Let’s assume there’s a deadly disease that affects 1 in every 10 people.
Let's say there’s a pretty good test for this disease which is 90% accurate (that means that if a person is sick – the test will say he’s sick in 90% of the cases, and if a person is healthy – the test will say he’s healthy in 90% of the cases).
Now, assuming you took this 90% accurate test, and got a positive result that implies that you are sick - what are the odds that you are really sick?
The key to solving this riddle is Bayes's Theorem. Don't ask me why. I'm an elitist and I don't need to explain myself to the likes of you. Especially when I have no idea what I'm talking about.
- P(A|B): This is the probability of A, given B. This is what you are looking for. This is the posterior or revised probability that you have the disease, given the fact that you test positive.
- P(B|A): This is the conditional probability, or the probability of B given A. In other words, the probability that you test positive, given that you have the disease.
- P(A): This is the prior probability of A, or the prior probability that you have the disease, regardless of whether your test is positive or not.
- P(B): This is the prior probability of B, or the prior probability that you test positive, whether you have the disease or not.
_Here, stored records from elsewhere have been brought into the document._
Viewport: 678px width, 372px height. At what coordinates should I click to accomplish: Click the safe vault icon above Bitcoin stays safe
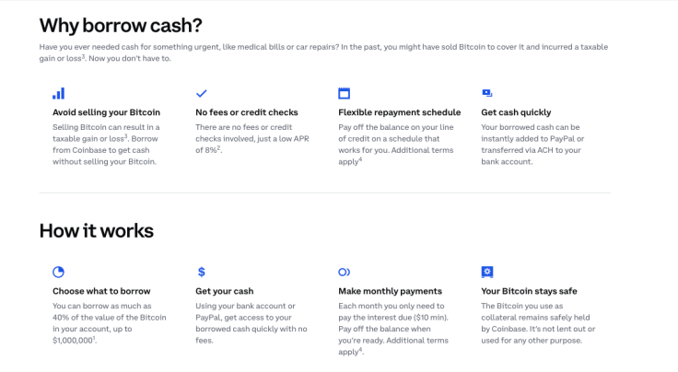pos(487,272)
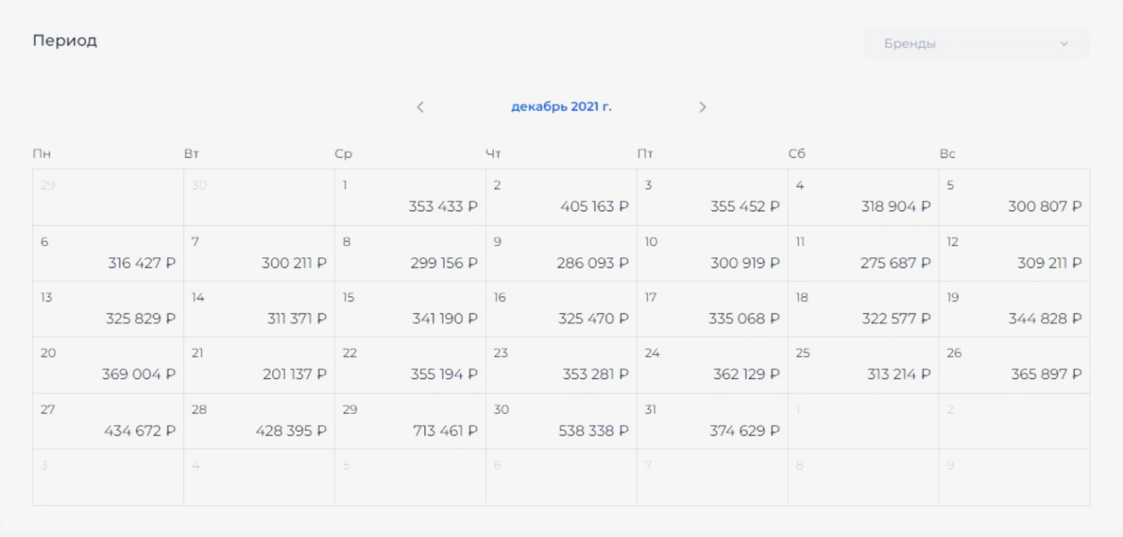
Task: Go to next month with right chevron
Action: tap(702, 107)
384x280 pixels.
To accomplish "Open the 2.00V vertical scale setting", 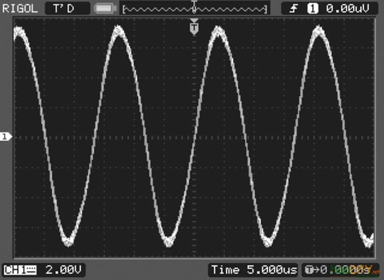I will [63, 270].
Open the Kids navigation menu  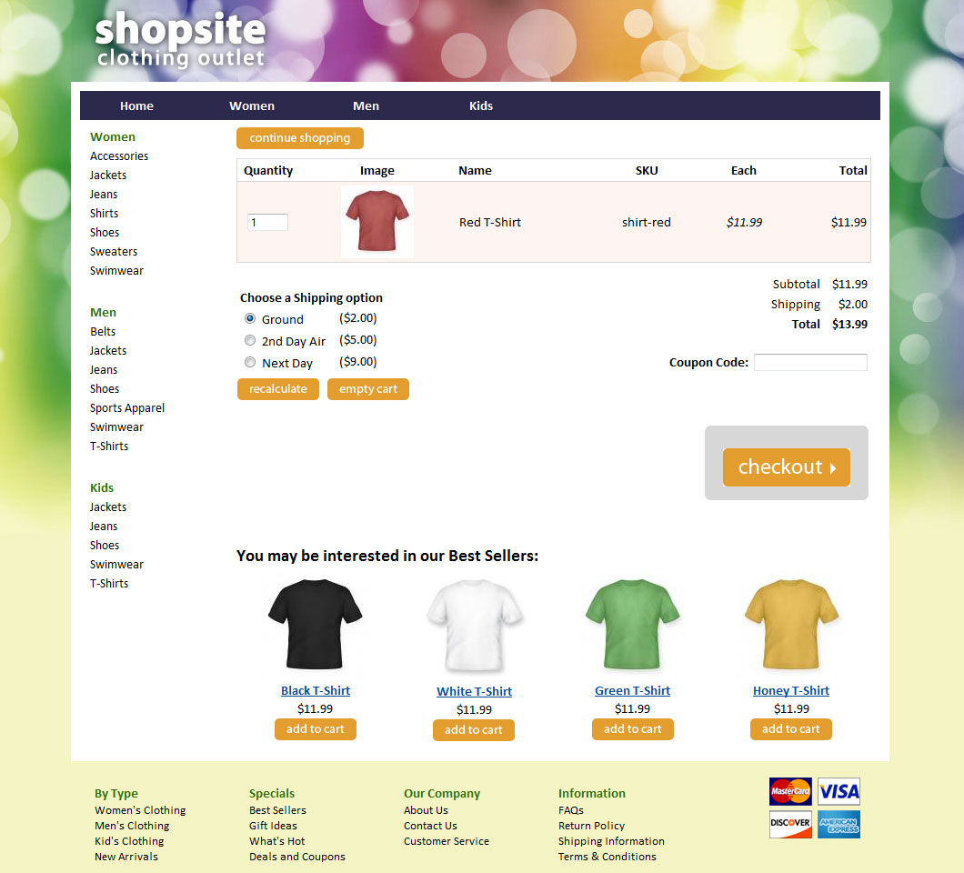[x=481, y=105]
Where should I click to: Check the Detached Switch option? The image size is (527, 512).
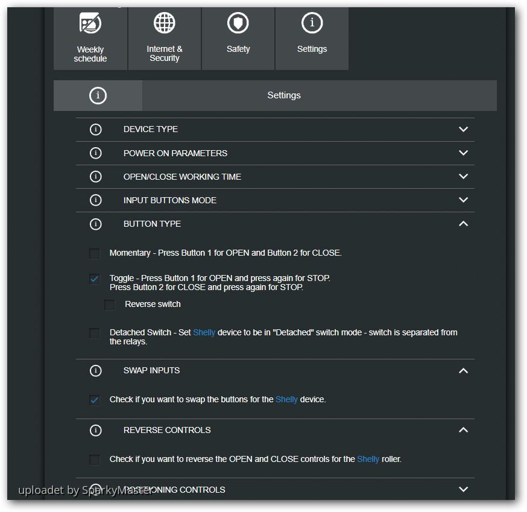click(x=95, y=333)
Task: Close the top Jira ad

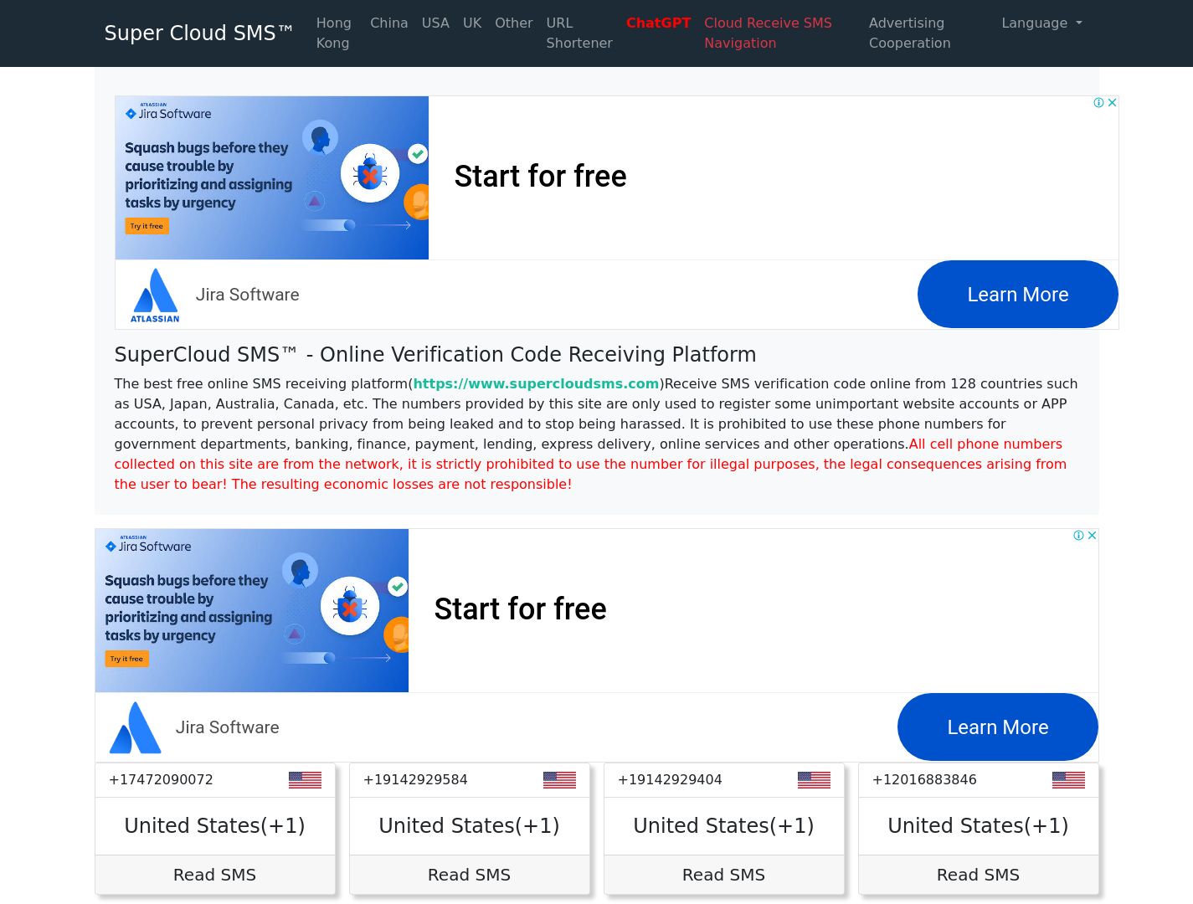Action: pos(1112,102)
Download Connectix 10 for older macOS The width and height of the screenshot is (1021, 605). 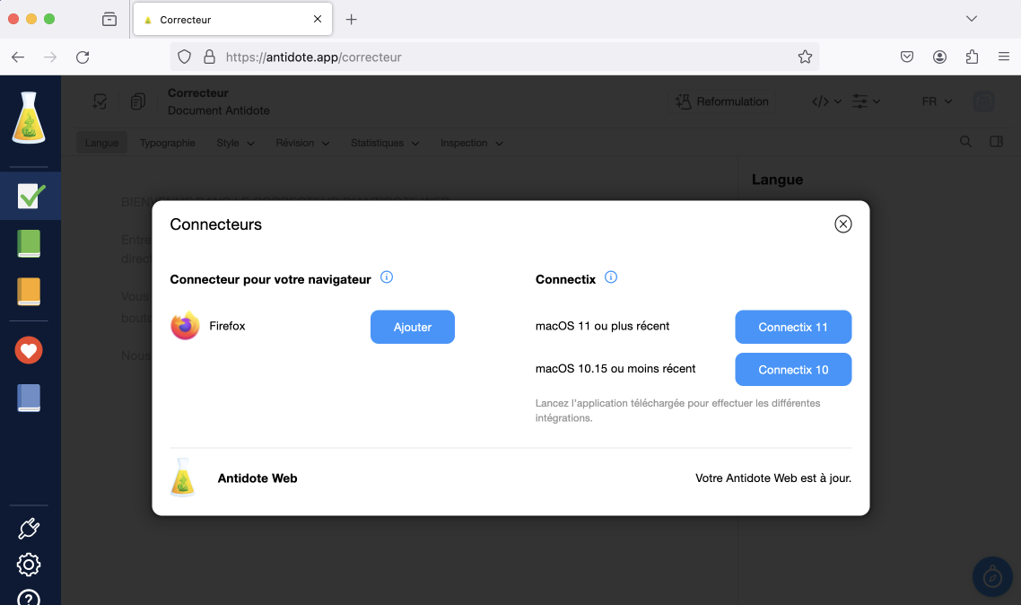click(x=792, y=370)
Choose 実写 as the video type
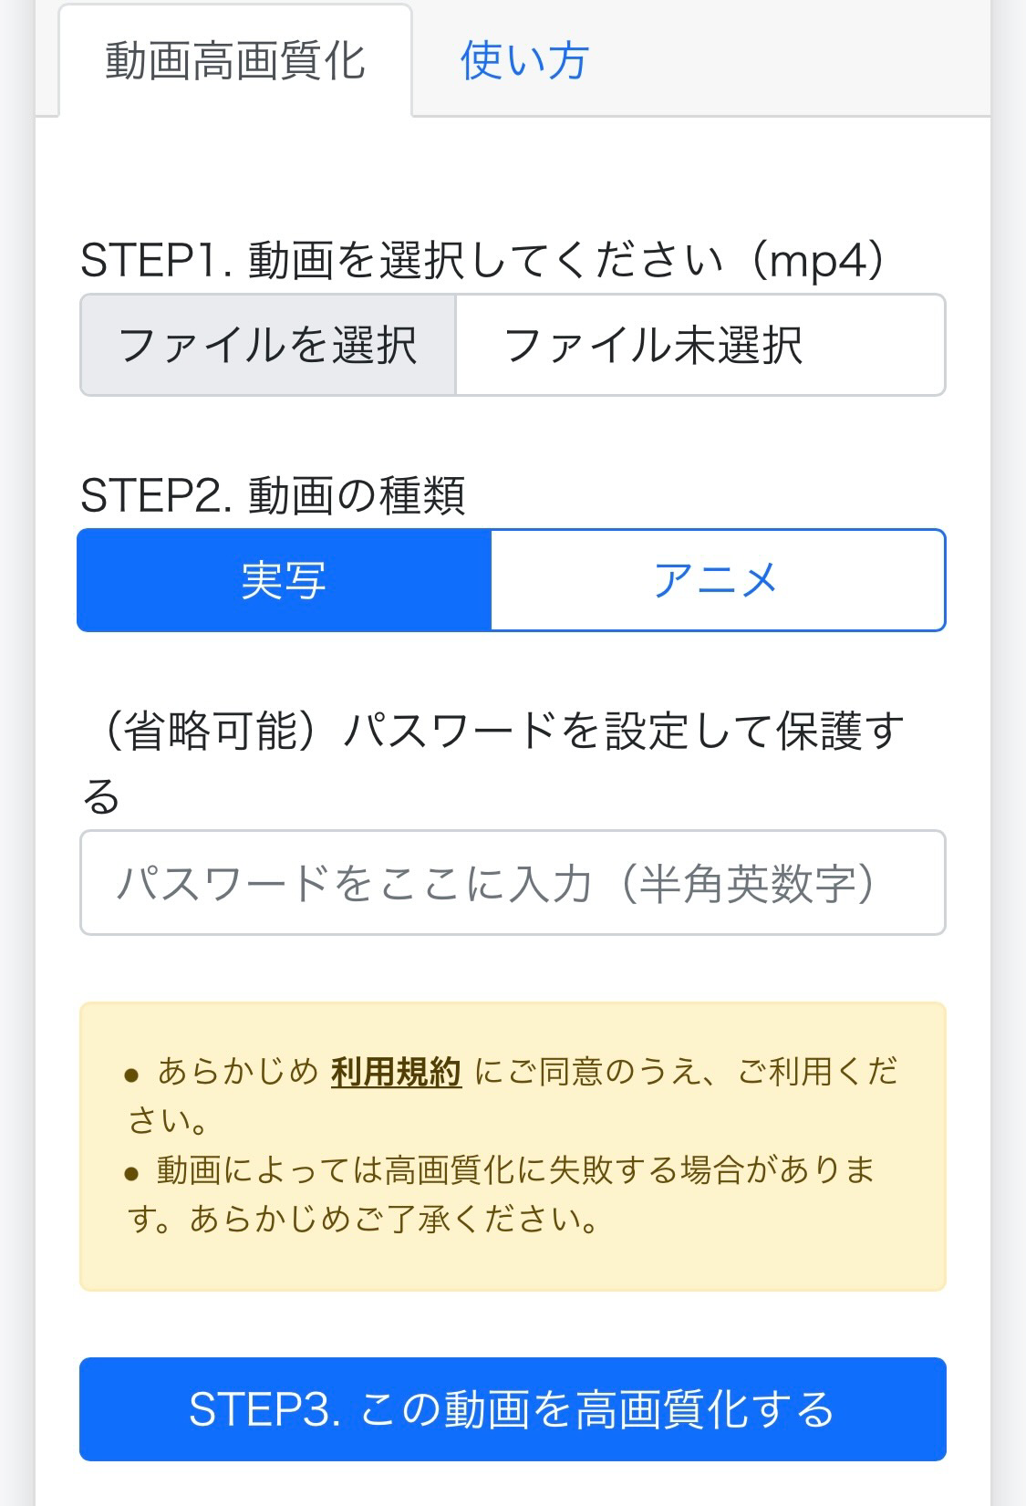The image size is (1026, 1506). (x=285, y=580)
Smart people can fill in the data directly from Urikalish's riddle into Bayes's Theorem and get a result. Unfortunately, I played more with the glue and crayons than with the abacus and the clay when I was a kid, so I need something simpler.
An Intuitive Explanation of Bayes's Theorem
Eliezer S. Yudkowsky, that boy genius who tells us about his AI (that is, Almost Implemented) research, has the remarkable ability to make some really, really smart stuff seem really, really simple. This is Yudkowsky's explanation of Bayes's Theorem, which still went over my head (must've been toxic glue), so I tried something that is even more simple and more familiar to me, namely decision trees.
Using Decision Trees in Bayesian Analysis
Start at the beginning and make a split for those who have the disease, and those who are healthy. Branching of each node of the tree has to add up to 1, otherwise you're cooking Dutch books. Proceed up the tree, splitting each node into all the possible scenarios, and you'll eventually cover your entire sample space and thus have a visual representation of your full joint distribution.
The probability of having the disease is equal to the amount of people who have the disease and test positive, divided by the total number of people who test positive.
If you said 90%, you are stating the probability that the test is right. This is a different probability than having the disease. If you said 10%, you are stating the probability that anybody has the disease, regardless of taking the test or not. The probability of having the disease is affected by both the probability that the test is right and the rarity of the disease.
The total number of people who have the disease here is 0,1, which is 10 %, or 10 out of the 100. The total number of people who test positive is 0,1 x 0,9 for those who have the disease (or 9 out of the original 100), and 0,9 x 0,1 of those who do not have the disease (also 9 out of the original 100). This means the total amount of people who test positive in the original population is 18 out of 100.
Finally, your answer 0,5 ie 50%. You get this from the 9 who test positive and do have the disease divided by 18 who test positive in the total population. The decision tree makes it visible who tested positive, so you are less likely to get confused. How likely? I don't know, draw your own damn tree.